送飯的楊大哥好奇問到小李,說完還用沒提袋子的右手還往自己的脖子上比劃了一下。
“提他作甚?晦氣死了,別的死囚的親戚或多或少送點彩頭,孝敬我們哥幾個。就他一個,來的時候帶著鎢鐵麵具,一聲不吭,認別的死囚們打罵,嘿,他還從不還手。來到牢裏半個月,明天就要去做鬼了,到現在還不見有人來送點彩頭,他家裏人就不怕他慘死在我們哥幾個手中嘛?莫非,他的親戚都死絕了,隻剩他一個了?”小李把打開的牢鎖往手腕上繞了幾繞,邊說邊搖頭,好似不願提這個囚犯一樣,
“我給你說,這個犯人你可看走眼,水深的狠嘞。聽說是皇上親自下的令,刑部尚書王大人親自過問。說是謀反罪,可是要殺九族的。”
送飯的楊大哥隨手把大半袋子的老鼠往天牢走廊上一扔,拍拍手朝小李說道。
“嘶,就這慫貨也敢謀反。別的囚犯對他連打連罵了三天三夜,也不見他放個屁出來。哎,不說這事了,我聽外麵人說,雲南王進京麵聖,結果在自家的親王府被刺客刺殺了,重傷昏迷不醒。是不是真的?”

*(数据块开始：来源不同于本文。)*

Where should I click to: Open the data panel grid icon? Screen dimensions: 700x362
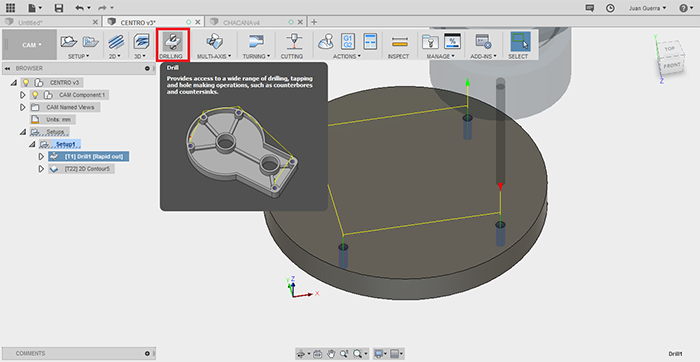point(10,8)
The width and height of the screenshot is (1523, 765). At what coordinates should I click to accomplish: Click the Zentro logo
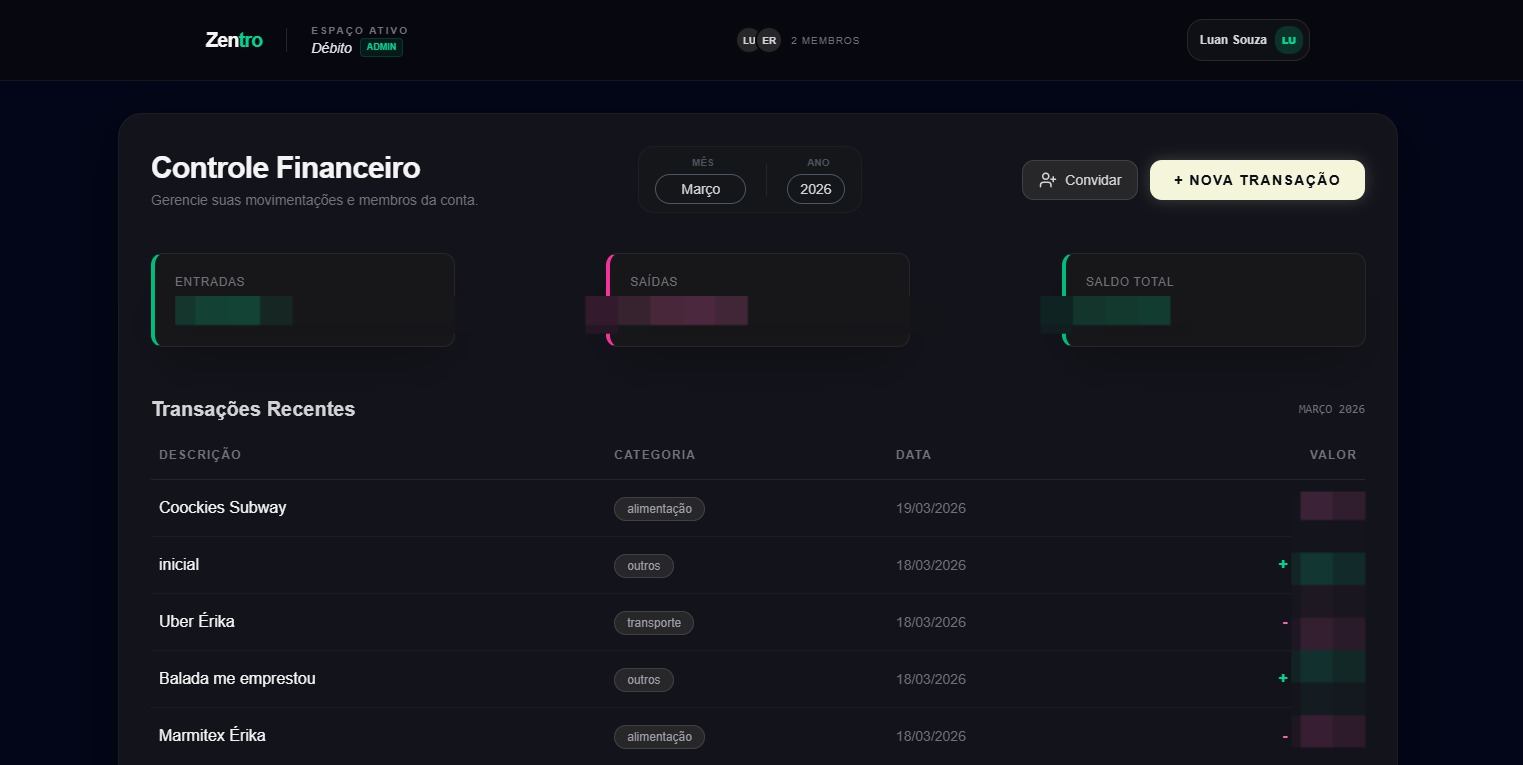(233, 40)
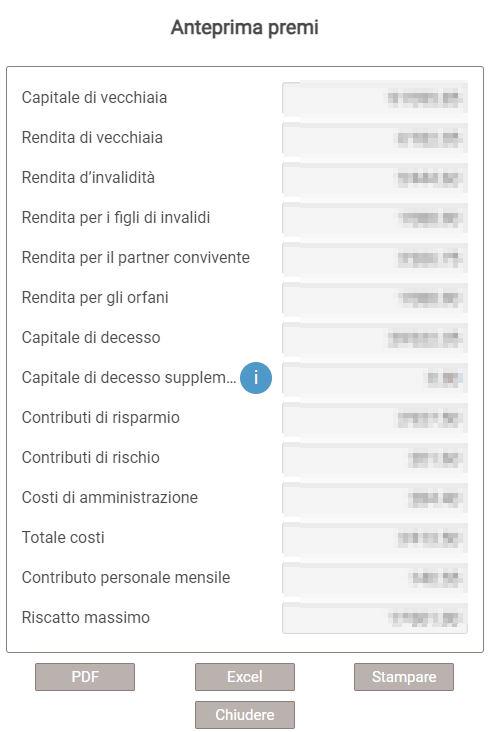
Task: Click the Capitale di decesso value field
Action: [x=375, y=338]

小李把手中的牢鎖往門上一扣,也不管天牢走廊裏亂跑的老鼠,轉身和楊大哥往回走。
“怎能不是真的,京城現在都在傳這事,我也是近來剛剛聽說此事。那刺客兩個月前就潛伏在親王府,就等著雲南王回京麵聖,趁雲南王晚間閉氣療傷時,一劍刺進了雲南王的腹部,半個腸子都被劃了出來。你說這刺客手中利器給多鋒利,雲南王可是咱大金國後天圓滿高手之一,就這樣陰溝裏翻船,被這樣被暗殺成重傷昏迷,半個月了也沒聽說醒來。”
說完,楊大哥還惋惜的搖了搖頭。
“那刺客抓到沒?”小李好奇的問道。
“怎麼可能抓得到,能刺殺雲南王的少說也是後天巔峰,現在全城戒嚴半個月也沒抓到半根毛出來。這不,前天京城才取消戒嚴。刺客早跑回國領賞金去了。”
“乖乖,後天巔峰去當刺客?在咱大金國,那可是統領一方的將軍。我要是後天巔峰,早就立地為王,逍遙自在當個土匪頭子了。”
小李說完就走到自己剛剛斜躺著的凳子上,眼睛眯眯的,腦袋裏憧憬著當皇帝的快感,
“去,去,去。就你還當土匪,當個太監還差不多。一會巡房時,你們幾個可注意點,千萬別在這時候出現什麼幺蛾子。”
大哥對其他的獄卒說完,往台階上踩了踩鞋上的泥巴,就離開了天牢。
“切,這能出什麼亂子,盡瞎擔心。”小李隨手從地上撿了根稻草叼在嘴裏,哼著小曲,閉上眼,腦袋裏又去回想剛剛自己的土匪夢了。
......
是夜,小李和其他的幾個獄卒手抄這火把,準備查完房去外麵在喝點熱酒,然後各回各家老婆孩子熱炕頭。
“嘿嘿,這死囚們的食欲怪好,剛剛半麻皮袋的肉食,這一會就消滅幹淨了。”
小李手拿火把朝身邊的幾個獄卒開玩笑道。
“一個月不一定能開次葷,不吃點老鼠蟑螂什麼的,那不就是出家當禿驢了嗎?”
旁邊獄卒的話還沒說完,其他幾個獄卒便哈哈大笑起來。
“得嘞,你去地號看看,你你,去玄號看看,還有你去人號看看。剩下的幾個跟我去天號溜一圈,看好了,回來咱們就去外麵喝酒去。”